Bei stillschweigenden Provisionsabredengelten gelten hohe Anforderungen

Doch warum ist im verhandelten Fall keine stillschweigende Provisionsvereinbarung zustande gekommen?
An eine stillschweigende Provisionsabrede sind sehr strenge Anforderungen zu stellen – und diese sind nach Meinung der Richter im vorliegenden Fall nicht erfüllt. So habe die Maklerin nicht überzeugend beweisen können, dass auf ihrer Internetseite ein Provisionshinweis vorhanden war.
Zwar habe die Mitarbeiterin der Maklerin glaubhaft als Zeugin belegt, dass sie den Provisionshinweis als Teil des Exposés in ein Computerprogramm eingegeben habe.
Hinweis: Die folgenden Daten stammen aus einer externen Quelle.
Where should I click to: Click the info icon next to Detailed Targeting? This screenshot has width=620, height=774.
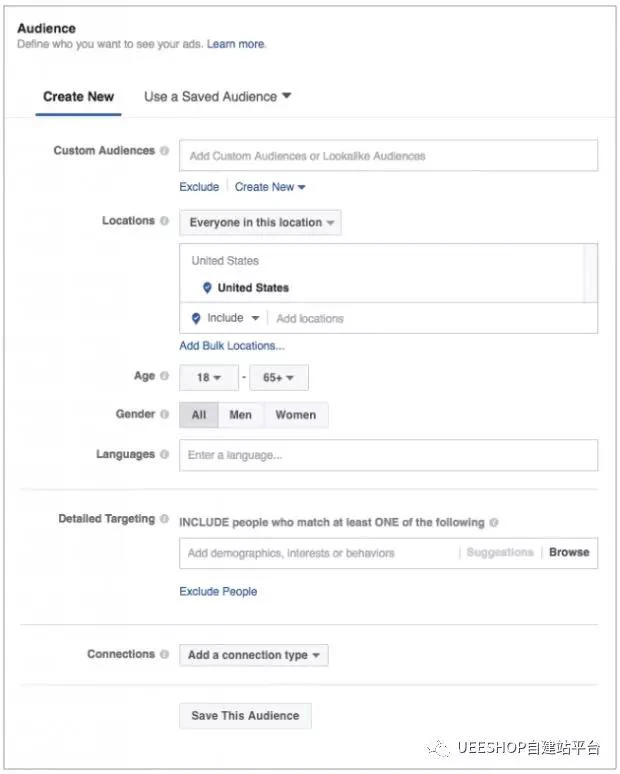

Jedoch konnte sich das Gericht auch nach Anhörung eines Sachverständigen nicht davon überzeugen, dass auch die Datenübertragung fehlerfrei funktioniert habe und die Informationen vollständig in dem Online-Inserat erschienen waren.

Folglich konnte die Maklerin nicht nachweisen, dass der frisch gebackene Immobilienbesitzer vor dem Kauf von ihrem Provisionsverlangen wusste – das OLG Köln weist ihre Klage ab.

Kommentar von Ricarda Breiholdt: Wie Makler sich schützen können

"Sich auf die fehlerfreie Datenübertragung im Internet zu verlassen, ist zwar nicht der falsche Weg. Er ist jedoch ratsam, wie das angeführte Beispiel zeigt, dass sich Makler zusätzlich absichern. Um sich vor dem Provisionsverlust zu schützen, sollte man sich seiner Beweislast bewusst sein: Der Makler hat darauf zu achten, dass er dem Interessenten nachweislich das Angebot zum Abschluss eines Maklervertrages unterbreitet, d.h. ihn zumindest auf sein Provisionsverlangen aufmerksam macht und der Interessent ihn daraufhin zum Tätigwerden beauftragt. Ausreichend ist dafür beispielsweise ein kurzer Hinweis per E-Mail, welchen man sich durch Antwort bestätigen lassen sollte. Vor Gericht stellt dieser dann gegebenenfalls ein einfaches Beweismittel dar."